Bundan sonra Mâhirî ve Mâhitaban kaçmaya karar verirler. Mâhitaban bir cariye ile buluşacakları yere dair Mâhirî’ye bir pusula gönderir. Anlaştıkları yerde buluşan aşıkları Mirza Han’ın askerleri yakalar. Mâhirî karşı koysa da askerlerle baş edemez, yaralanır. Askerler, Mâhitaban’ı alarak saraya dönerler. Mâhirî de yaralı bir şekilde bir köye varır. Köylüler Mâhirî’yi ağırlarlar, onu çok severler. Bir ay sonra bu köyden ayrılan Mâhirî bir gün Erzurum’a varır. Burada Aşık Erbâbî ile atışır ve onu muamma faslında bağlar. Bundan sonra Oltulu Niyazi Bey, Mâhirî’yi himayesi altına alır. Mâhirî, Niyazi Bey’in kızını Mâhitaban’a benzeterek onunla evlenir. Bu evlilikten bir kızı iki oğlu dünyaya gelir. Geri kalan ömrünü eşi ve çocuklarıyla geçiren Mâhirî altmış dört yaşında vefat eder.
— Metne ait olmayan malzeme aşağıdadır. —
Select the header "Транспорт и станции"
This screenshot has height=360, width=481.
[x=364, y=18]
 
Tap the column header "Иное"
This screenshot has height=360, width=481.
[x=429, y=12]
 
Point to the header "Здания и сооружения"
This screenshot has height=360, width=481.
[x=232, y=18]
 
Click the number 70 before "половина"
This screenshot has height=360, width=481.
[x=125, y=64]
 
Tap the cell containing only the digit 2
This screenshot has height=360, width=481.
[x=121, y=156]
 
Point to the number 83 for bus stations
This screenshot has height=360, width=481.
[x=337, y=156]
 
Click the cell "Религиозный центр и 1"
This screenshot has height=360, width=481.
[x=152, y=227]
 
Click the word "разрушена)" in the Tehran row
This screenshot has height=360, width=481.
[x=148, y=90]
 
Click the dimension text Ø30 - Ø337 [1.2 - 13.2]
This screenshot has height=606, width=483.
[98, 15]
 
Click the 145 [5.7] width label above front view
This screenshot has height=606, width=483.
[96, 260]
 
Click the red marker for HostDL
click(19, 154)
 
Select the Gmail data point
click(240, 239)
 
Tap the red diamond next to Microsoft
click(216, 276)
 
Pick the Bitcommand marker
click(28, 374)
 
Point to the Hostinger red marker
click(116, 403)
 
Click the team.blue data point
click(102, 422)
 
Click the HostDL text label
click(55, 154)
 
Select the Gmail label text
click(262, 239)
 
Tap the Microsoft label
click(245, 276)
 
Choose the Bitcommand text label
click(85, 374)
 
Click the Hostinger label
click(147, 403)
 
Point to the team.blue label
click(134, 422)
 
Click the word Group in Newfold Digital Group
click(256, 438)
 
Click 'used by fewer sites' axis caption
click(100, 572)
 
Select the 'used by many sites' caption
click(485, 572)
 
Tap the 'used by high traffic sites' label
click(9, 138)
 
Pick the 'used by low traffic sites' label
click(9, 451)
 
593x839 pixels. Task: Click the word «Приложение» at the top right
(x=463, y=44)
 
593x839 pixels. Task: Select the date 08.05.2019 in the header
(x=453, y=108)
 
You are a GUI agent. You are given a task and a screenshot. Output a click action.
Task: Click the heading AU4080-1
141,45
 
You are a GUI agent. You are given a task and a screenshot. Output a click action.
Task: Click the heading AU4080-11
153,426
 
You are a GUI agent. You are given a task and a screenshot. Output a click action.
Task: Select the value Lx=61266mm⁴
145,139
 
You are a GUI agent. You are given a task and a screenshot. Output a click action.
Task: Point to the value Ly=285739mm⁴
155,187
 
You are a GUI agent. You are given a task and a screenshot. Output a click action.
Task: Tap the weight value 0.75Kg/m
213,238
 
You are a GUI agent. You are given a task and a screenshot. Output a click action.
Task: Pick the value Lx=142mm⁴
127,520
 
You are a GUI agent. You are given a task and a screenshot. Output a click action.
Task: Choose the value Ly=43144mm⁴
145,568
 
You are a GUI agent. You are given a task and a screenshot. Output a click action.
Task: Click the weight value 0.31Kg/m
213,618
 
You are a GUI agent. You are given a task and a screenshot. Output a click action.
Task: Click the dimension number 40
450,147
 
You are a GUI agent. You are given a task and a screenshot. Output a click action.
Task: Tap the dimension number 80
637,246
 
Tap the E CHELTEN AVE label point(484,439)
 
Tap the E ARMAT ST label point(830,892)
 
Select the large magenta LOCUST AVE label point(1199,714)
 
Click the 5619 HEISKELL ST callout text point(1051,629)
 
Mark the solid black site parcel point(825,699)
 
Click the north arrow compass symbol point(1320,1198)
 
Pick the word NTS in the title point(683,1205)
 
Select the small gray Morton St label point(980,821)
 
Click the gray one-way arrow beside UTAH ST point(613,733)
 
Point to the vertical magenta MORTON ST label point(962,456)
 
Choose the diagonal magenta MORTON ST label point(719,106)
Mezarı Oltu’nun Kathak-Cevizli köyündedir.
Mâhirî’nin biyografisi için bk. “Mâhirî, Osman”. Türk Edebiyatı İsimler Sözlüğü. http://teis.yesevi.edu.tr/madde-detay/mahiri-osman
Eserden Örnekler
Saz ustası, badeli aşık Muhibbî sazının tellerine düzen verip tekrar çalmaya başladı. Saz sesini duyan Osman yattığı yerde kıpırdanır gibi oldu. Konağın penceresinden vuran ışık yüzünü aydınlatıyor, gözleri kapalı, yerinde kıvrılıp yatan Osman yavaş yavaş canlanır gibi oluyordu. Saz sesi Osman’a bir şifa gibi gelmiş olmalıydı. Usta Muhibbî bir süre saz çaldıktan sonra şu koşmayı söylemeye başladı:
Ne düşmüşsün çocuk hâb-ı gaflete
Uyan yavru uyan, göreyim n’olmuş
Çok mu daldın, erenlerle sohbete?
Aç gözün uykudan sorayım, n’olmuş?
Pîrler neşe almış şirin sesinden.
Bir bâde içtin mi Kırklar tasından?
Sen de mi giyindin aşk libasından?
Aç gözün gafletten sorayım, n’olmuş?
Âşıklar aşk ile odlara yana,
Hasreti kâr etti o şirin cana,
Baksana Muhibbî çağırır sana,
Aç gözün gafletten sorayım n’olmuş?
Deyip kesti.
Koşma bitince tatlı uykusundan ağır ağır gözlerini açıp uyanan Osman, sendeleyerek doğruldu. Ağzının etrafında bembeyaz köpükler birikmişti, elinin yeniyle ağzını sildi. Sonra etrafındaki kalabalığa dalgın dalgın baktı. Şaşırmış gibiydi. Sanki dünyaya yeni gelmişti. Herkes hayret içinde kalmış, sessiz sessiz onu seyrediyordu. Bir yaşlı kadın kendi kendine mırıldandı:
- Gu çocuk galiba hortladı mı ola? diyordu.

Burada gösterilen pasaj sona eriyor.